Neville Chamberlain holds the paper signed by both Hitler and himself on his return from Munich.
I often read in applicants’ personal statements that they wish to study History to avoid repeating the mistakes of the past. This is sadly, something that rarely occurs; humanity appears to have an infinite capacity to repeat its mistakes.
Yet politicians and journalists frequently draw historical parallels with the past. The current Defence Secretary said, in relation to developments in Ukraine, ‘that there was a whiff of Munich in the air’. He was referring to the efforts of the British Prime Minister to avoid war in 1938 by ‘appeasing’ Hitler.
Neville Chamberlain’s efforts culminated in the Munich Conference at which the Czechs, were forced to cede the Sudetenland to Germany. The parallel with Ukraine breaks down because, as yet the West is not asking Ukraine to cede land to Russia; though they did fail to act when Putin annexed Crimea in 2014.
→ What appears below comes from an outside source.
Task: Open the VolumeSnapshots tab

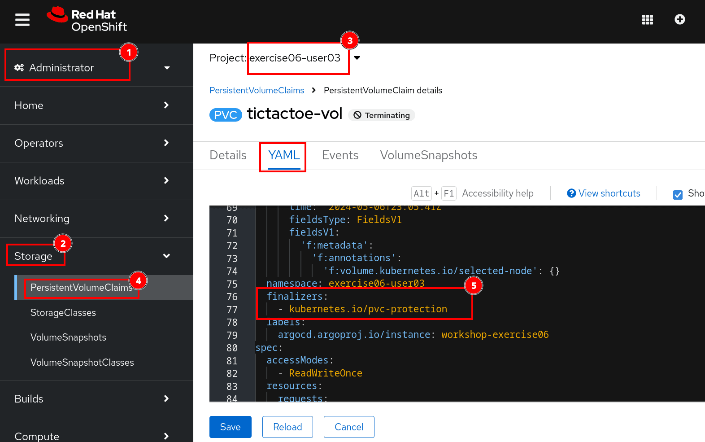Action: click(428, 155)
In 1938 the British were terrified of war. This was partly because of the memory of the of the First World War, and partly because of the development of the bomber.
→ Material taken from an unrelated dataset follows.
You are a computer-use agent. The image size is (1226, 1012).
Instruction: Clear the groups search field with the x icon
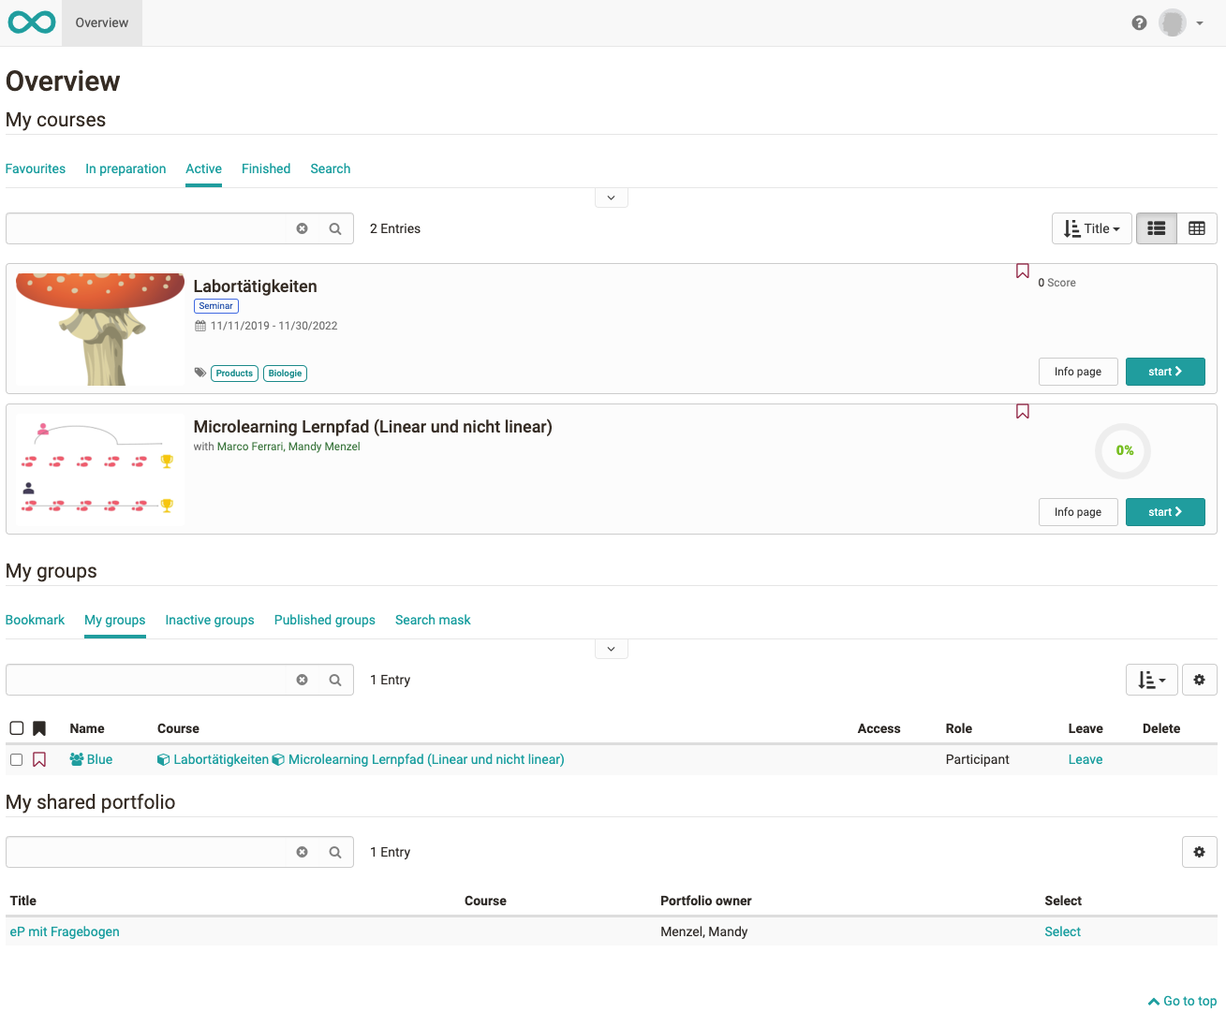click(302, 680)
Stanley Baldwin had told the Commons that ‘the Bomber will always get through’. Its targets would include women and children, and the only defence would be to kill even more of the enemy’s women and children. Shortly after, Beverley Nicholls published his anti-war tract, Cry Havoc. In one chilling passage he argued that it would be possible for an enemy, in a single raid, to drop enough poison gas to kill most of the population of Greater London.
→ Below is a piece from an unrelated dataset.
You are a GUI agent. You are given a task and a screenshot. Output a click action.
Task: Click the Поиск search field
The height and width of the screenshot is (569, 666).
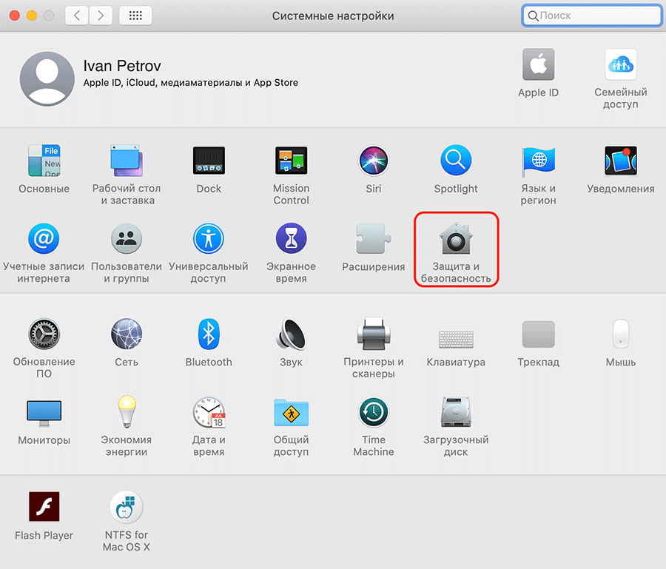592,16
In 1938 Mass Observation conducted a survey this revealed that a significant number of people were preparing to kill themselves should war break out. War, it was believed, would bring Armageddon from the skies, a view vividly portrayed in the 1936 film, Things to Come.
In 1940 Michael Foot wrote that post-1918 Germany was treated harshly when she was weak and democratic; but the reverse was true when she became strong under the Nazis, this was partly because Hitler was seen as a bulwark against Communism. This proved a short-term benefit leading to long-term pain.
Historians are not supposed to speculate, but here are a number of ‘ifs’ to consider: If Western politicians and banks had been less ready to accept and handle resources plundered from Russia; if the West had taken a stronger line when the Russian state murdered journalists; if the reaction to the poisoning of British residents had been more severe; if we had not allowed Britain to become a safe haven for Russian oligarchs; a message might have been sent that the West adheres to certain norms that it would not abandon.
Clear opposition to lesser transgressions might have helped to avoid this much larger and more serious transgression…. if we had learnt the lessons of History?
Roger Spalding is Programme Leader for History at Edge Hill University.